The court determined that there was no credible evidence of a sixth bullet. The court noted that trial counsel could not be faulted for failing to present nonexistent evidence. The court noted that Brooks testified that the petitioner’s exhibit 26, which the petitioner argued depicted the sixth bullet, was collected and logged as item number one in the evidence log. The court concluded that the petitioner had not met his burden of establishing deficient performance.

On appeal, the petitioner argues that the projectile depicted in the petitioner’s exhibit 26 is the sixth bullet, a bullet that had not been collected by the police but nevertheless was found in the victim’s clothing after all other bullets had been collected. He argues that the *502court erred in determining that the projectile in the petitioner’s exhibit 26 was collected and logged as item one in the evidence log and further erred in concluding that there was no credible evidence that a sixth bullet existed.

The habeas court credited Brooks’ testimony that the petitioner’s exhibit 26 had been collected and logged as item number one in the evidence log. The court further credited testimony that five complete bullets were identified, and all had been fired from the petitioner’s gun; no other bullets were identified. The court’s findings are not clearly erroneous. The court determined that there was no credible evidence of a sixth bullet, and we cannot retry the court’s credibility determinations. “[T]his court does not retry the case or evaluate the credibility of the witnesses. . . . Rather, we must defer to the [trier of fact’s] assessment of the credibility of the witnesses based on its firsthand observation of their conduct, demeanor and attitude. . . . The habeas judge, as the trier of facts, is the sole arbiter of the credibility of witnesses and the weight to be given to their testimony.” (Internal quotation marks omitted.) Douros v. Commissioner of Correction, 111 Conn. App. 525, 528-29, 959 A.2d 1041 (2008). The court correctly concluded that trial counsel was not deficient for failing to present evidence of a sixth bullet in light of the fact that the petitioner did not present credible evidence as to its existence.

B

The petitioner next asserts that the court improperly rejected his claim that trial counsel rendered ineffective assistance for failing to object to 911 tapes that were admitted as state’s exhibit 69 during his criminal trial. We disagree.

In his amended petition, the petitioner claimed that his trial counsel rendered ineffective assistance at the *503second criminal trial by failing to object to the admission of state’s exhibit 69, tape recordings of the 911 transmissions from Tortilla Flat, when it was clear that the transmissions had been tampered with. The court rejected this claim, reasoning that there was no credible evidence that someone had tampered with the 911 tape recordings.

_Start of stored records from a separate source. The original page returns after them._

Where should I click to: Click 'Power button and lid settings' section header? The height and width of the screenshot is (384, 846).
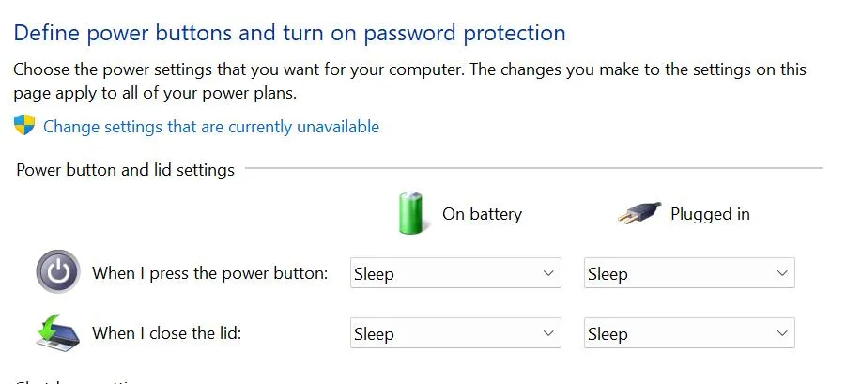pos(125,170)
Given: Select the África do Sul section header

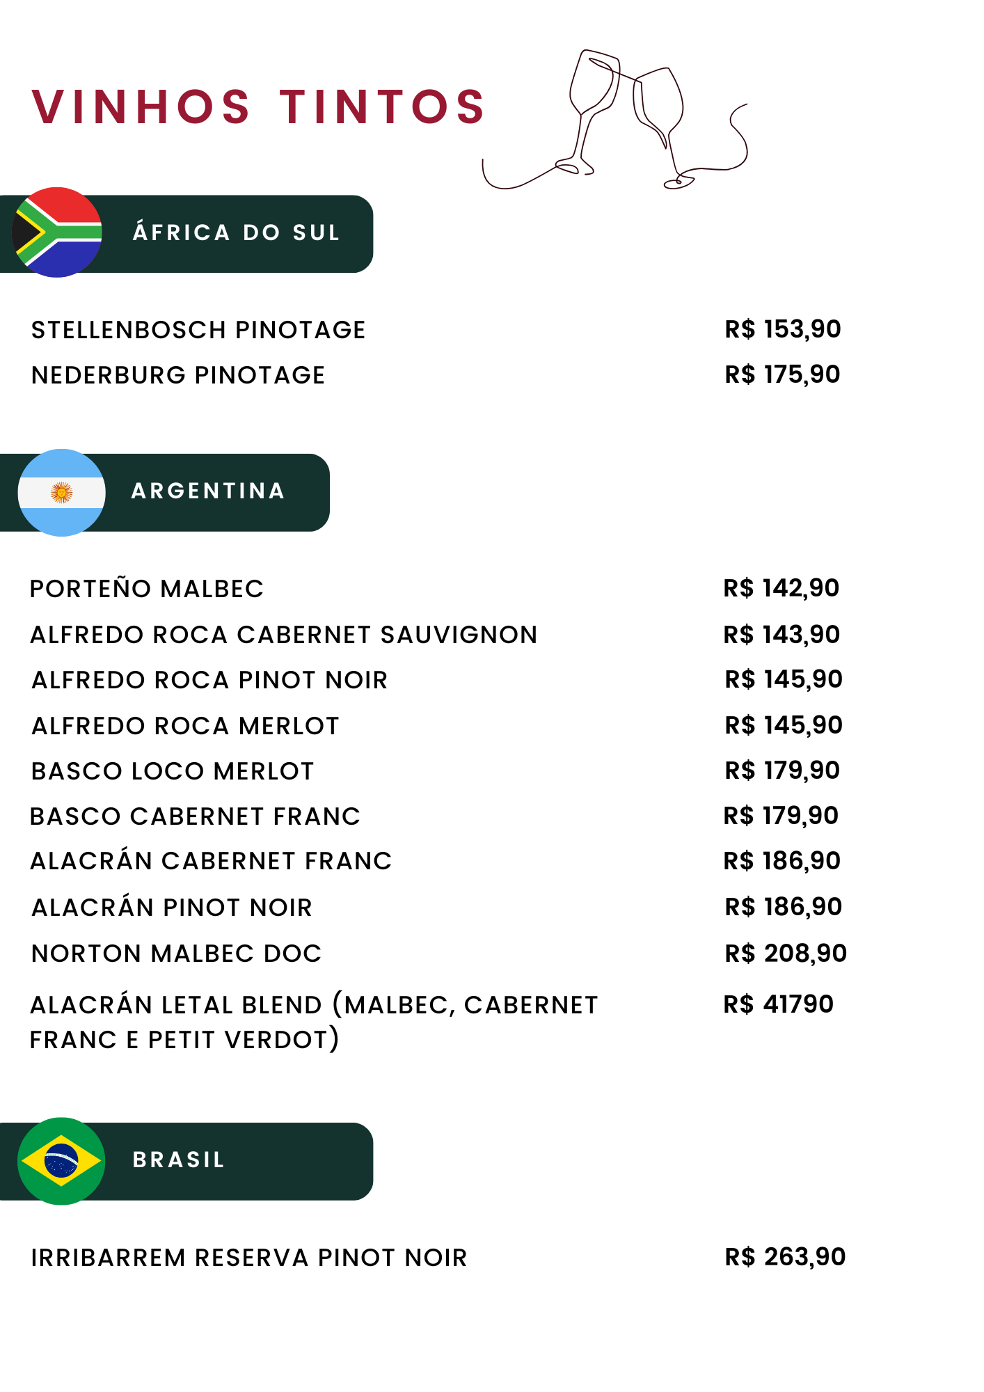Looking at the screenshot, I should [237, 233].
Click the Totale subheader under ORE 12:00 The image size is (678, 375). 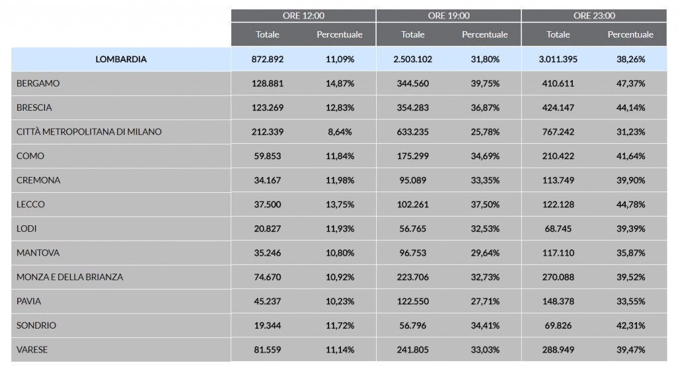click(x=267, y=34)
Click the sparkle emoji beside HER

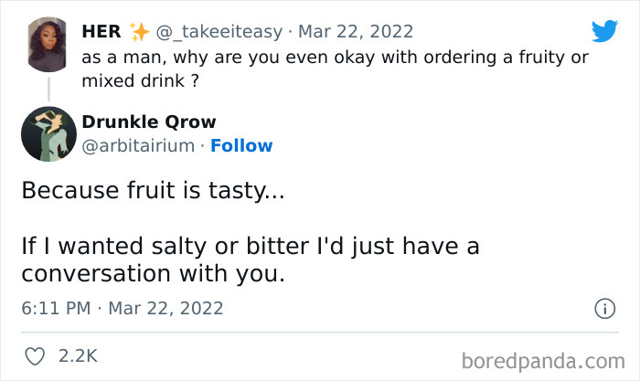140,31
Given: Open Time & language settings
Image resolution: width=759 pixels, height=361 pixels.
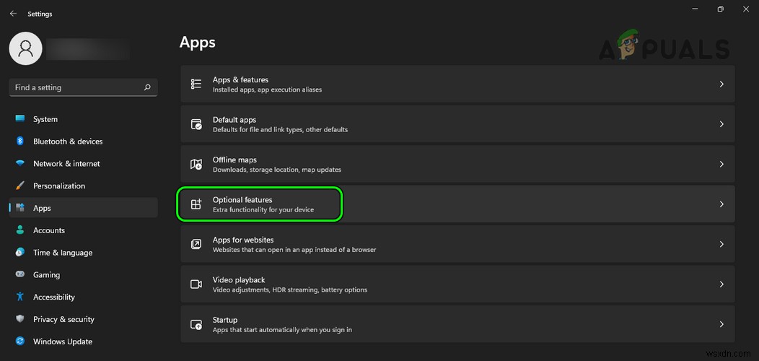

We defer to the court’s determination as to credibility. See State v. Garcia, 299 Conn. 39, 52, 7 A.3d 355 (2010). Because there was no credible evidence that the tapes had been tampered with, the petitioner cannot then prove that his trial counsel’s performance was deficient for failing to object to the admission of the tapes on the basis that they had been tampered with. See Smith v. Commissioner of Correction, 116 Conn. App. 383, 391, 975 A.2d 751 (“[T]he decision of a trial lawyer not to make an objection is a matter of trial tactics, not evidence of incompetency. . . . [TJhere is a strong presumption that the trial strategy employed by a criminal defendant’s counsel is reasonable and is a result of the exercise of professional judgment . . . .” [Internal quotation marks omitted.]), cert. denied, 293 Conn. 925, 980 A.2d 912 (2009).

C

The petitioner next appears to argue that the court improperly rejected his claim that his trial counsel rendered ineffective assistance for failing to object to the substitute long form information that charged him con-junctively with manslaughter in the first degree with a firearm in violation of §§ 53a-55a (a) and 53a-55 (a) (1), and in violation of §§ 53a-55a (a) and 53a-55 (a) (3). We disagree.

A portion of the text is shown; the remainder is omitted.